__BRIEF 1__:
In the tracker evaluation text, what scale pool does AO-CF use?
__BRIEF 2__:
Copy out the entries from the line containing "You are a computer-use agent. Screen" through the line containing "Looking at the screenshot, I should (x=932, y=68).", and nothing else.

__SOURCE TEXT__:
6 Experimental results and discussion

6.1 Overall performance

The performance of proposed tracker is evaluated on OTB dataset using the one-pass evaluation (OPE) protocols. In AO-CF, we use the fusion feature of raw pixel, hog, and color label, and the scale pool is selected as [1, 0.99, 1.01]. The other parameters of the AO-CF tracker use the default parameters of KCF. In the occlusion criterion, \(a_1=0.6\), \(b_1=0.005\), \(d_{1}=0.3\), \(d_{2}=0.5\), \(d_{3}=0.4\), \(d_{4}=0.6\), \(\theta =0.7\). In the re-detection mechanism, \(k=200\), \(w=0.05\), \(z_{1}=z_{2}=0.6\), \(v_{1}=0.7\), \(v_{2}=0.5\), \(v_{3}=0.8\), \(v_{4}=0.6\). We compare AO-CF with 11 state-of-the-art trackers including KCF [9], DSST [13], LCT [25], ACFN [15], DCFNet [16], MEEM [21], OCTKCF [22], LCKCF [23], SAMF [14], DLSSVM [26] and Staple [27]. In order to better demonstrate the effectiveness of our proposed method, we also make corresponding improvements to KCF, named IKCF. The experimental environment is Intel Core i5 2.3 GHz CPU with 8.00 GB RAM, MATLAB 2017b.

As shown in Fig. 5, AO-CF performs favorably against the other twelve state-of-the-art methods. With the aid of occlusion criterion and re-detection mechanism, the proposed AO-CF significantly improves the performance in both distance precision (5.9%) and overlap success (3.6%) when compared to the foundational SAMF on the OTB-100 dataset. For the OTB-50 dataset, AO-CF gains 8.7% in distance precision and 6.0% in overlap success. Compared to KCF, the IKCF has also greatly improved the precision and overlap rate. The tracking speeds of AO-CF and IKCF are 51.2 frame/s and 93.3 frame/s, respectively.

__INPUT__:
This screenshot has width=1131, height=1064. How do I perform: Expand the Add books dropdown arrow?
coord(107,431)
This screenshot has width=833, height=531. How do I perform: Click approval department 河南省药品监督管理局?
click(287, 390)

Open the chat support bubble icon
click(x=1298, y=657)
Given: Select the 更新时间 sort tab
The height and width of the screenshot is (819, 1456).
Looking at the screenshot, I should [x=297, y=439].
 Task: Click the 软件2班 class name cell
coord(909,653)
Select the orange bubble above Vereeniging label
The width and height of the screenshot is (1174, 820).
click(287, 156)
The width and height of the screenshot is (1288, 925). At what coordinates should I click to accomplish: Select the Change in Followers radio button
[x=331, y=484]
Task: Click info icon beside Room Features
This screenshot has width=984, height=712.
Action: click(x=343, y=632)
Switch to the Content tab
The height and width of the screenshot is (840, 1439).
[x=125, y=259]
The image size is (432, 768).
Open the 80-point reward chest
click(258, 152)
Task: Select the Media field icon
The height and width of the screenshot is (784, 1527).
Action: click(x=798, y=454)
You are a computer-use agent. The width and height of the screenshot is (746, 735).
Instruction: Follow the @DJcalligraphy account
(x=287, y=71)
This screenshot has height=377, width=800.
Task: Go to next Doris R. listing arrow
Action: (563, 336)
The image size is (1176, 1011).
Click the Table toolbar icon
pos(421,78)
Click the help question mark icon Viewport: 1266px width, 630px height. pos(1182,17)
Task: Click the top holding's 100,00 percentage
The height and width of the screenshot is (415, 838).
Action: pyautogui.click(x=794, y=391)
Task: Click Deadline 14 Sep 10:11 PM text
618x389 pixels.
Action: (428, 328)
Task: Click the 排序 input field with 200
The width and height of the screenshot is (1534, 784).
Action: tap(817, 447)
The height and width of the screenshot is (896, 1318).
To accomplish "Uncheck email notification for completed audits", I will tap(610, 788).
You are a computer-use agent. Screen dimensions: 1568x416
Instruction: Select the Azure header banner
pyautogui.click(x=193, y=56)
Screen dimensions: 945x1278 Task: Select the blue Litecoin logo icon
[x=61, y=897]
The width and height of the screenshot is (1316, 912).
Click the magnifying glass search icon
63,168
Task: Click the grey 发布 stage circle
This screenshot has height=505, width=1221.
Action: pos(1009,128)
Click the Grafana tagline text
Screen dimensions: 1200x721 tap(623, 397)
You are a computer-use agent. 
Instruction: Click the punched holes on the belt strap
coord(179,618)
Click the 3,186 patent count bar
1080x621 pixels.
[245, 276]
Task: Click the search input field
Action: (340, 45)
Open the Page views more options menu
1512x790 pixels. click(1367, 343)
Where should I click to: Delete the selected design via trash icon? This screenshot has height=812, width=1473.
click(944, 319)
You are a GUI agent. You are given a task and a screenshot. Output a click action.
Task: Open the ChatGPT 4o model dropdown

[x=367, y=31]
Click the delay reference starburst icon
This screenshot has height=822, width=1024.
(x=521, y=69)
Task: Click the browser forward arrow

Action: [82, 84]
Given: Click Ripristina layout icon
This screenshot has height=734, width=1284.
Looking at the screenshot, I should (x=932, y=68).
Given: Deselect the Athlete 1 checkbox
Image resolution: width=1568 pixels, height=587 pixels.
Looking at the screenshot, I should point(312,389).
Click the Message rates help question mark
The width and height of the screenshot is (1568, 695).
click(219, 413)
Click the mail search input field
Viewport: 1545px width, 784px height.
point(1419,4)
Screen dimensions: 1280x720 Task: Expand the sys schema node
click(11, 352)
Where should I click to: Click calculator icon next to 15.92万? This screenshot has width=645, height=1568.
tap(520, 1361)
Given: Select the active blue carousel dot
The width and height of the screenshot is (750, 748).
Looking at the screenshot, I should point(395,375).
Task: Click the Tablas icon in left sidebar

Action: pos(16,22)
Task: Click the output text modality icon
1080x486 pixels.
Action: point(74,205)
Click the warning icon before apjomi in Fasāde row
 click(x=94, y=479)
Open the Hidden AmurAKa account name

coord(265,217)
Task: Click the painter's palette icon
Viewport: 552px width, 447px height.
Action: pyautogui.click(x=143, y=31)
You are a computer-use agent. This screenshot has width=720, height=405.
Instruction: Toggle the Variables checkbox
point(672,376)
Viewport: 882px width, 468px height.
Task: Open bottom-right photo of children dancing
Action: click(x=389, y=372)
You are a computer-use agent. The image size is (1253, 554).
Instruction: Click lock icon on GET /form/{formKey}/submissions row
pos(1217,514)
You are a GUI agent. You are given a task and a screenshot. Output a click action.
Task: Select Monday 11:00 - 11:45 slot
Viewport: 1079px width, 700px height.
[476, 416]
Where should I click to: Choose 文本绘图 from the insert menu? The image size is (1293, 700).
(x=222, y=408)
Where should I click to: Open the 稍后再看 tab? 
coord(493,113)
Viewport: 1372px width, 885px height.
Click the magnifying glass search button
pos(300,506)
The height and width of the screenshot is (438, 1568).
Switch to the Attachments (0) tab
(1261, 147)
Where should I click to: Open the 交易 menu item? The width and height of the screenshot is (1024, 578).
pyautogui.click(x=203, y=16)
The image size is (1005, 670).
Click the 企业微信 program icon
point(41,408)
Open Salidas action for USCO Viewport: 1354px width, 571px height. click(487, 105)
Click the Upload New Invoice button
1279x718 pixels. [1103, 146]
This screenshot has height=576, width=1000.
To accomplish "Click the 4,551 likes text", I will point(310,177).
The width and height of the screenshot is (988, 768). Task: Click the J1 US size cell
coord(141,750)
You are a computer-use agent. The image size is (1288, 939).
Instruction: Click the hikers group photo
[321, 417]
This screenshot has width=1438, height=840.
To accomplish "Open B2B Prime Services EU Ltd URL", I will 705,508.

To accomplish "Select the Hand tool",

__WORKED ANSWER 1__:
[1, 0.99, 1.01]

__WORKED ANSWER 2__:
You are a computer-use agent. Screen dimensions: 1568x416
Instruction: Select the Azure header banner
pyautogui.click(x=193, y=56)
Screen dimensions: 945x1278 Task: Select the blue Litecoin logo icon
[x=61, y=897]
The width and height of the screenshot is (1316, 912).
Click the magnifying glass search icon
63,168
Task: Click the grey 发布 stage circle
This screenshot has height=505, width=1221.
Action: pos(1009,128)
Click the Grafana tagline text
Screen dimensions: 1200x721 tap(623, 397)
You are a computer-use agent. 
Instruction: Click the punched holes on the belt strap
coord(179,618)
Click the 3,186 patent count bar
1080x621 pixels.
[245, 276]
Task: Click the search input field
Action: (340, 45)
Open the Page views more options menu
1512x790 pixels. click(1367, 343)
Where should I click to: Delete the selected design via trash icon? This screenshot has height=812, width=1473.
click(944, 319)
You are a GUI agent. You are given a task and a screenshot. Output a click action.
Task: Open the ChatGPT 4o model dropdown

[x=367, y=31]
Click the delay reference starburst icon
This screenshot has height=822, width=1024.
(x=521, y=69)
Task: Click the browser forward arrow

Action: [82, 84]
Given: Click Ripristina layout icon
This screenshot has height=734, width=1284.
Looking at the screenshot, I should (x=932, y=68).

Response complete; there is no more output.